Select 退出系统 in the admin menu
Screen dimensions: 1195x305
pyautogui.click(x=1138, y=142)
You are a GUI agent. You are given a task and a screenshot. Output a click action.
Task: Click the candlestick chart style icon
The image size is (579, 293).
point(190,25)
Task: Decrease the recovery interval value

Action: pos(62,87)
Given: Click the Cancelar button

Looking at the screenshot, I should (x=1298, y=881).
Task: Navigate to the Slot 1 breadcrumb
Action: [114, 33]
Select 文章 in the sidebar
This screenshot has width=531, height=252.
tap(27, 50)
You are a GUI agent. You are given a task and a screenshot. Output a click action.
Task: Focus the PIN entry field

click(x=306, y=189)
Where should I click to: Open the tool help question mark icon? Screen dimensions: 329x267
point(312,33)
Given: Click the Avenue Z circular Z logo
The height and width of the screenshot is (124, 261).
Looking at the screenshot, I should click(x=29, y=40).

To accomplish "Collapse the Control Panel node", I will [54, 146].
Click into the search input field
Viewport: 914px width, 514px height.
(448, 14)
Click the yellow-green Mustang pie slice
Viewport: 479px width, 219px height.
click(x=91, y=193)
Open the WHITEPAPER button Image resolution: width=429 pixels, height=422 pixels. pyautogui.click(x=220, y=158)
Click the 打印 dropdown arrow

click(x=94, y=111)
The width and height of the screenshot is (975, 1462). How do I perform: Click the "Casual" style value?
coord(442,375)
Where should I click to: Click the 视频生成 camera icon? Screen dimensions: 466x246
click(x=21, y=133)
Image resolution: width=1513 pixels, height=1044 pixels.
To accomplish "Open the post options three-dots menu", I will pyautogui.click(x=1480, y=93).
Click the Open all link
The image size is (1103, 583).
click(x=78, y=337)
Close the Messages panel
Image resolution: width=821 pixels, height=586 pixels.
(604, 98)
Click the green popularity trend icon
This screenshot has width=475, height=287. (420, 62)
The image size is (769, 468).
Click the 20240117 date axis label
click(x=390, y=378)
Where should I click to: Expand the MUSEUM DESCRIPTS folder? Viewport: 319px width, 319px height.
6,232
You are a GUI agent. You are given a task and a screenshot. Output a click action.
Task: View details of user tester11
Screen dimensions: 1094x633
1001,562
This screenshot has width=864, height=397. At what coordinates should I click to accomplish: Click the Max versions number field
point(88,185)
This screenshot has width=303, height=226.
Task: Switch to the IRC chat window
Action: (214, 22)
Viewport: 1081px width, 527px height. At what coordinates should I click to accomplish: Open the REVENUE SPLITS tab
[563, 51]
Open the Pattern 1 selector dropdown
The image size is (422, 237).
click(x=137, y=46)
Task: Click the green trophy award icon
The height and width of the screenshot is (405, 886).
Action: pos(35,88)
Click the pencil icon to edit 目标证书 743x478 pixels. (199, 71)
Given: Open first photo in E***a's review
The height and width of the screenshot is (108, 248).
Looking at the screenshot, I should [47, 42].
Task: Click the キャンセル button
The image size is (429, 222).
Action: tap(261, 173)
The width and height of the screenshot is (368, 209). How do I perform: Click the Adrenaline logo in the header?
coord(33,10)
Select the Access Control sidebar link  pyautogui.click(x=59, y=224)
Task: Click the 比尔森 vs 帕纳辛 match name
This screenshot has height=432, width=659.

=-=-=-=-=

### WHAT YOU WILL DO
Please give every entry again, precisely as it appears.

### WRITTEN SOLUTION
Select 退出系统 in the admin menu
Screen dimensions: 1195x305
pyautogui.click(x=1138, y=142)
You are a GUI agent. You are given a task and a screenshot. Output a click action.
Task: Click the candlestick chart style icon
The image size is (579, 293).
point(190,25)
Task: Decrease the recovery interval value

Action: pos(62,87)
Given: Click the Cancelar button

Looking at the screenshot, I should (x=1298, y=881).
Task: Navigate to the Slot 1 breadcrumb
Action: [114, 33]
Select 文章 in the sidebar
This screenshot has width=531, height=252.
tap(27, 50)
You are a GUI agent. You are given a task and a screenshot. Output a click action.
Task: Focus the PIN entry field

click(x=306, y=189)
Where should I click to: Open the tool help question mark icon? Screen dimensions: 329x267
point(312,33)
Given: Click the Avenue Z circular Z logo
The height and width of the screenshot is (124, 261).
Looking at the screenshot, I should click(x=29, y=40).

To accomplish "Collapse the Control Panel node", I will [54, 146].
Click into the search input field
Viewport: 914px width, 514px height.
(448, 14)
Click the yellow-green Mustang pie slice
Viewport: 479px width, 219px height.
click(x=91, y=193)
Open the WHITEPAPER button Image resolution: width=429 pixels, height=422 pixels. pyautogui.click(x=220, y=158)
Click the 打印 dropdown arrow

click(x=94, y=111)
The width and height of the screenshot is (975, 1462). How do I perform: Click the "Casual" style value?
coord(442,375)
Where should I click to: Click the 视频生成 camera icon? Screen dimensions: 466x246
click(x=21, y=133)
Image resolution: width=1513 pixels, height=1044 pixels.
To accomplish "Open the post options three-dots menu", I will pyautogui.click(x=1480, y=93).
Click the Open all link
The image size is (1103, 583).
click(x=78, y=337)
Close the Messages panel
Image resolution: width=821 pixels, height=586 pixels.
(604, 98)
Click the green popularity trend icon
This screenshot has width=475, height=287. (420, 62)
The image size is (769, 468).
Click the 20240117 date axis label
click(x=390, y=378)
Where should I click to: Expand the MUSEUM DESCRIPTS folder? Viewport: 319px width, 319px height.
6,232
You are a GUI agent. You are given a task and a screenshot. Output a click action.
Task: View details of user tester11
Screen dimensions: 1094x633
1001,562
This screenshot has width=864, height=397. At what coordinates should I click to accomplish: Click the Max versions number field
point(88,185)
This screenshot has width=303, height=226.
Task: Switch to the IRC chat window
Action: (214, 22)
Viewport: 1081px width, 527px height. At what coordinates should I click to accomplish: Open the REVENUE SPLITS tab
[563, 51]
Open the Pattern 1 selector dropdown
The image size is (422, 237).
click(x=137, y=46)
Task: Click the green trophy award icon
The height and width of the screenshot is (405, 886).
Action: pos(35,88)
Click the pencil icon to edit 目标证书 743x478 pixels. (199, 71)
Given: Open first photo in E***a's review
The height and width of the screenshot is (108, 248).
Looking at the screenshot, I should [47, 42].
Task: Click the キャンセル button
The image size is (429, 222).
Action: tap(261, 173)
The width and height of the screenshot is (368, 209). How do I perform: Click the Adrenaline logo in the header?
coord(33,10)
Select the Access Control sidebar link  pyautogui.click(x=59, y=224)
Task: Click the 比尔森 vs 帕纳辛 match name
This screenshot has height=432, width=659.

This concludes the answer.